= 正文部分 =
━━━━━━━━━━━━━━━━

Hive-Ngram-Analysis

This repository contains a Hive project to analyze Google Books n-grams dataset. This project demonstrates how to install and deploy Hive on a local Hadoop pseudo-distributed cluster, merge data files on HDFS, compute average occurrences of each bigram per year, and identify the top 20 bigrams by their average yearly occurrences.

━━━━━━━━━━━━━━━━

= 练习 =
1. 从正文中原样摘录一段，从“This repository contains”开始，一直到“average yearly occurrences.”为止。
2. 根据正文回答：
(a) 这个项目分析的是哪个数据集？
(b) Hive 被部署在什么样的集群上？
(c) 按平均每年出现次数，项目要找出排名前多少的二元组？
后面列出的各行与解题无关。

= 数据展示 =

━━━━━━━━━━━━━━━━

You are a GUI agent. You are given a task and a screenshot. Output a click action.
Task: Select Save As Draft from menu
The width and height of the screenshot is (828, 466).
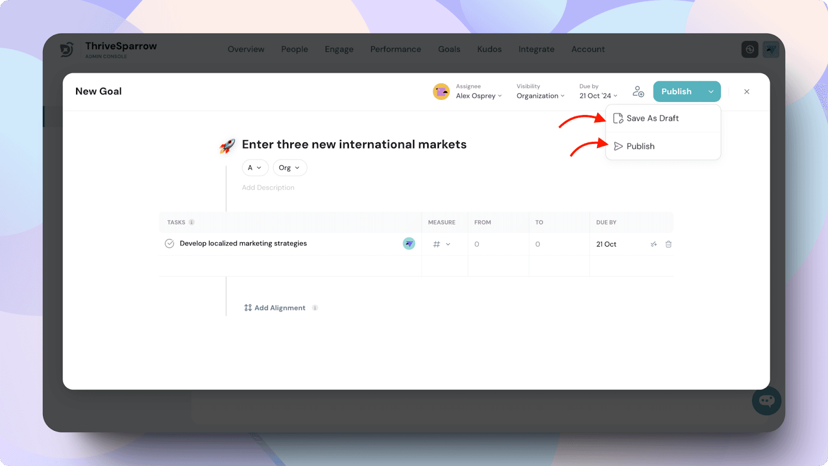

━━━━━━━━━━━━━━━━

= 参考答案 =
1.
This repository contains a Hive project to analyze Google Books n-grams dataset. This project demonstrates how to install and deploy Hive on a local Hadoop pseudo-distributed cluster, merge data files on HDFS, compute average occurrences of each bigram per year, and identify the top 20 bigrams by their average yearly occurrences.

2.
(a) Google Books n-grams 数据集。
(b) 本地的 Hadoop 伪分布式集群。
(c) 前 20 个。